We always knew how the war was going by the attitude of the guards towards us. When the Germans were losing the war at any stage they were very brutal towards their prisoners. You had to be careful and not step out of line at these times.


When we were out in the working parties we managed to get on with our guards, who again were all older men, too old for the front.




Even when we were in the coalmines or in other work parties we managed to get on with the German civilians. Some of them even shared their food with us. Despite being forced to labour I have no animosity towards the German people.


The Germans appear to have more problems relating to ex-PoWs than I have in relating to them. There have been several occasions after the war when I met German civilians who were on holiday in Ireland. One day in Killarney my wife and friends went off to kiss the Blarney Stone.


As I waited in the car park for their return a German couple joined me. They asked if I minded them sitting beside me and I said, ‘Of course not’. Then the wife said something to her husband in German and I replied in German before he did. They asked me where I had learned to speak the German language.

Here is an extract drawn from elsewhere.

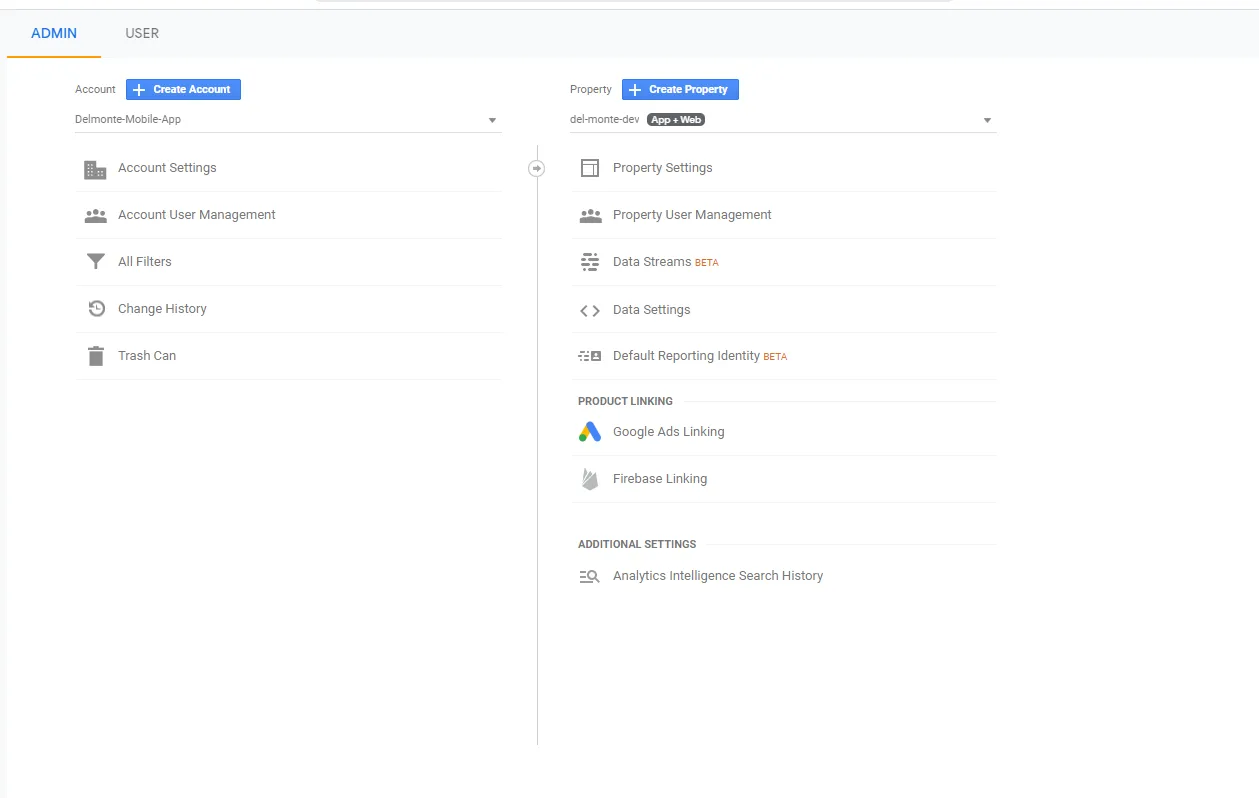This screenshot has width=1259, height=798.
Task: Open Property User Management link
Action: pyautogui.click(x=692, y=215)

As soon as I informed them that I had learned to speak German in a PoW camp they rose straight away and scuttled off. My conscience was clear but theirs appeared not to be.


One day on the Ballymoney road I gave a lift to two German tourists. At one stage of the journey they started speaking to each other in German. I started speaking to them in German as well. After they found out where I had learned to speak German they could not wait to get away from me. Perhaps they thought I was going to turn nasty on them but nothing was further from my mind.


I never could trust the French man for many reasons. While I was a PoW there were many French soldiers in our accommodation. If you did anything out of order at all the German guards would hear about it within the hour.


The French women we encountered on the march to the PoW camp were very brave. They would risk a kick from the German guards or even worse to leave us out some water or bread by the roadside. The French men always kept a low profile at these times.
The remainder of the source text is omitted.